● What to do
All of the data should be restated exactly as it stands.

[Stored records]
^^^^^^^^

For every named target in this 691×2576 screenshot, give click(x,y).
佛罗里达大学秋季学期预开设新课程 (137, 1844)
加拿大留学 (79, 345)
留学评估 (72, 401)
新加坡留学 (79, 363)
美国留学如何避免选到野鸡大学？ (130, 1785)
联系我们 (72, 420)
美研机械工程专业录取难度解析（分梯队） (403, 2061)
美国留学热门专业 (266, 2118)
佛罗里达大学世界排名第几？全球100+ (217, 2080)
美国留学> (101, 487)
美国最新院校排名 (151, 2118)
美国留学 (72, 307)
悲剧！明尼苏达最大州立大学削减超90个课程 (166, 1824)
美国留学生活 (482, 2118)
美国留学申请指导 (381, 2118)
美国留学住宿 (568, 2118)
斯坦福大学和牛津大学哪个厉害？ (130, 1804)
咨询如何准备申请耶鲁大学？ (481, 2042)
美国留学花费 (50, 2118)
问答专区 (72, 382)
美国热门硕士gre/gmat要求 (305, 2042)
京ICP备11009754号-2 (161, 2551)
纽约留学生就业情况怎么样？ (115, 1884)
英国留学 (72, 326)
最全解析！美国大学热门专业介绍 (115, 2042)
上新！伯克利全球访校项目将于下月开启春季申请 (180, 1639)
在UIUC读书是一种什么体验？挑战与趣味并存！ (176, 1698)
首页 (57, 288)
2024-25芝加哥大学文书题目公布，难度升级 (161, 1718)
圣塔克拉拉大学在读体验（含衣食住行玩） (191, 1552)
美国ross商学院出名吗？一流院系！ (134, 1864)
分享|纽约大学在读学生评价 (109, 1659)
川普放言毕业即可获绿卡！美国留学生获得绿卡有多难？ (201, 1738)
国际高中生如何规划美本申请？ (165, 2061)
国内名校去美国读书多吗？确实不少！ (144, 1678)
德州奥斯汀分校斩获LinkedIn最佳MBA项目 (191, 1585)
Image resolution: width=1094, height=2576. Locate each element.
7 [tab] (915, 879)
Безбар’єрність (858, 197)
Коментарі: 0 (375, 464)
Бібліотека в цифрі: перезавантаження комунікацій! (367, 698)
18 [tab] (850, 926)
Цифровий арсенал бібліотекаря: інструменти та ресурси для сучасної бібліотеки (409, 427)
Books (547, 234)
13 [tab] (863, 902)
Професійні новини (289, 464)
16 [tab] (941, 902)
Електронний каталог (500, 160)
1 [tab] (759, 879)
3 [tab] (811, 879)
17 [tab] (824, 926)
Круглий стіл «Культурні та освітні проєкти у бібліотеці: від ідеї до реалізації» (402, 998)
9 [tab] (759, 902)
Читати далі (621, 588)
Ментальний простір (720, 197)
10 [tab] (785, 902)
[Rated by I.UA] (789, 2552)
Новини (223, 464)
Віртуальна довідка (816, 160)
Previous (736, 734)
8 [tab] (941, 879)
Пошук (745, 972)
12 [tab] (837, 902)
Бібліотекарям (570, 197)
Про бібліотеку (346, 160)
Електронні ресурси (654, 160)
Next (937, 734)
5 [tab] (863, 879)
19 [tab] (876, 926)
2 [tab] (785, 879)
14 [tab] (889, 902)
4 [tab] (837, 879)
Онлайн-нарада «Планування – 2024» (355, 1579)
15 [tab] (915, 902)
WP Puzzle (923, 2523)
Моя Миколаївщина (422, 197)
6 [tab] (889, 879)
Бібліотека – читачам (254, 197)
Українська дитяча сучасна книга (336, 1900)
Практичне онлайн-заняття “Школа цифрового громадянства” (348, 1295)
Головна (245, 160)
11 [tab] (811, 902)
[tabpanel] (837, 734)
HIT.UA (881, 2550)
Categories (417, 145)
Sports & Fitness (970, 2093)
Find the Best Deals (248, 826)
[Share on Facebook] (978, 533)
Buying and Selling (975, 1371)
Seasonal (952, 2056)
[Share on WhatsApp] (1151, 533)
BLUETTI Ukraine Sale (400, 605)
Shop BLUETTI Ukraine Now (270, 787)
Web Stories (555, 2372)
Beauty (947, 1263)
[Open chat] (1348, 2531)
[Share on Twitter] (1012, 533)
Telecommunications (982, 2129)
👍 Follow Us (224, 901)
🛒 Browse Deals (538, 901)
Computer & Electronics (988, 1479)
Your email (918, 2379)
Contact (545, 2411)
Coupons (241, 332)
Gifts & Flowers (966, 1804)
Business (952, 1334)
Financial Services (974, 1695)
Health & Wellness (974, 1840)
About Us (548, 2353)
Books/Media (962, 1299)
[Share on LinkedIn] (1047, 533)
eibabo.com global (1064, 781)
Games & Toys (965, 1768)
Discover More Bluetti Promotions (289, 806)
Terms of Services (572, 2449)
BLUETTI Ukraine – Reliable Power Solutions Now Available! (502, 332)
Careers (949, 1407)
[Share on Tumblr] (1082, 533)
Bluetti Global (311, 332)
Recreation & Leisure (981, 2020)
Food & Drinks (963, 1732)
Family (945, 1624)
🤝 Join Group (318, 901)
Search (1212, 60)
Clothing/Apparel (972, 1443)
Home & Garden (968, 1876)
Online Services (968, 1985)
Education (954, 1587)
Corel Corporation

^^^^^^^^

● Solution for this exercise
For every named target in this 691×2576 screenshot, give click(x,y).
佛罗里达大学秋季学期预开设新课程 (137, 1844)
加拿大留学 (79, 345)
留学评估 (72, 401)
新加坡留学 (79, 363)
美国留学如何避免选到野鸡大学？ (130, 1785)
联系我们 (72, 420)
美研机械工程专业录取难度解析（分梯队） (403, 2061)
美国留学热门专业 (266, 2118)
佛罗里达大学世界排名第几？全球100+ (217, 2080)
美国留学> (101, 487)
美国最新院校排名 (151, 2118)
美国留学 (72, 307)
悲剧！明尼苏达最大州立大学削减超90个课程 (166, 1824)
美国留学生活 (482, 2118)
美国留学申请指导 (381, 2118)
美国留学住宿 (568, 2118)
斯坦福大学和牛津大学哪个厉害？ (130, 1804)
咨询如何准备申请耶鲁大学？ (481, 2042)
美国留学花费 (50, 2118)
问答专区 (72, 382)
美国热门硕士gre/gmat要求 (305, 2042)
京ICP备11009754号-2 (161, 2551)
纽约留学生就业情况怎么样？ (115, 1884)
英国留学 (72, 326)
最全解析！美国大学热门专业介绍 (115, 2042)
上新！伯克利全球访校项目将于下月开启春季申请 (180, 1639)
在UIUC读书是一种什么体验？挑战与趣味并存！ (176, 1698)
首页 (57, 288)
2024-25芝加哥大学文书题目公布，难度升级 (161, 1718)
圣塔克拉拉大学在读体验（含衣食住行玩） (191, 1552)
美国ross商学院出名吗？一流院系！ (134, 1864)
分享|纽约大学在读学生评价 (109, 1659)
川普放言毕业即可获绿卡！美国留学生获得绿卡有多难？ (201, 1738)
国际高中生如何规划美本申请？ (165, 2061)
国内名校去美国读书多吗？确实不少！ (144, 1678)
德州奥斯汀分校斩获LinkedIn最佳MBA项目 (191, 1585)
Image resolution: width=1094, height=2576. Locate each element.
7 [tab] (915, 879)
Безбар’єрність (858, 197)
Коментарі: 0 (375, 464)
Бібліотека в цифрі: перезавантаження комунікацій! (367, 698)
18 [tab] (850, 926)
Цифровий арсенал бібліотекаря: інструменти та ресурси для сучасної бібліотеки (409, 427)
Books (547, 234)
13 [tab] (863, 902)
Професійні новини (289, 464)
16 [tab] (941, 902)
Електронний каталог (500, 160)
1 [tab] (759, 879)
3 [tab] (811, 879)
17 [tab] (824, 926)
Круглий стіл «Культурні та освітні проєкти у бібліотеці: від ідеї до реалізації» (402, 998)
9 [tab] (759, 902)
Читати далі (621, 588)
Ментальний простір (720, 197)
10 [tab] (785, 902)
[Rated by I.UA] (789, 2552)
Новини (223, 464)
Віртуальна довідка (816, 160)
Previous (736, 734)
8 [tab] (941, 879)
Пошук (745, 972)
12 [tab] (837, 902)
Бібліотекарям (570, 197)
Про бібліотеку (346, 160)
Електронні ресурси (654, 160)
Next (937, 734)
5 [tab] (863, 879)
19 [tab] (876, 926)
2 [tab] (785, 879)
14 [tab] (889, 902)
4 [tab] (837, 879)
Онлайн-нарада «Планування – 2024» (355, 1579)
15 [tab] (915, 902)
WP Puzzle (923, 2523)
Моя Миколаївщина (422, 197)
6 [tab] (889, 879)
Бібліотека – читачам (254, 197)
Українська дитяча сучасна книга (336, 1900)
Практичне онлайн-заняття “Школа цифрового громадянства” (348, 1295)
Головна (245, 160)
11 [tab] (811, 902)
[tabpanel] (837, 734)
HIT.UA (881, 2550)
Categories (417, 145)
Sports & Fitness (970, 2093)
Find the Best Deals (248, 826)
[Share on Facebook] (978, 533)
Buying and Selling (975, 1371)
Seasonal (952, 2056)
[Share on WhatsApp] (1151, 533)
BLUETTI Ukraine Sale (400, 605)
Shop BLUETTI Ukraine Now (270, 787)
Web Stories (555, 2372)
Beauty (947, 1263)
[Open chat] (1348, 2531)
[Share on Twitter] (1012, 533)
Telecommunications (982, 2129)
👍 Follow Us (224, 901)
🛒 Browse Deals (538, 901)
Computer & Electronics (988, 1479)
Your email (918, 2379)
Contact (545, 2411)
Coupons (241, 332)
Gifts & Flowers (966, 1804)
Business (952, 1334)
Financial Services (974, 1695)
Health & Wellness (974, 1840)
About Us (548, 2353)
Books/Media (962, 1299)
[Share on LinkedIn] (1047, 533)
eibabo.com global (1064, 781)
Games & Toys (965, 1768)
Discover More Bluetti Promotions (289, 806)
Terms of Services (572, 2449)
BLUETTI Ukraine – Reliable Power Solutions Now Available! (502, 332)
Careers (949, 1407)
[Share on Tumblr] (1082, 533)
Bluetti Global (311, 332)
Recreation & Leisure (981, 2020)
Food & Drinks (963, 1732)
Family (945, 1624)
🤝 Join Group (318, 901)
Search (1212, 60)
Clothing/Apparel (972, 1443)
Home & Garden (968, 1876)
Online Services (968, 1985)
Education (954, 1587)
Corel Corporation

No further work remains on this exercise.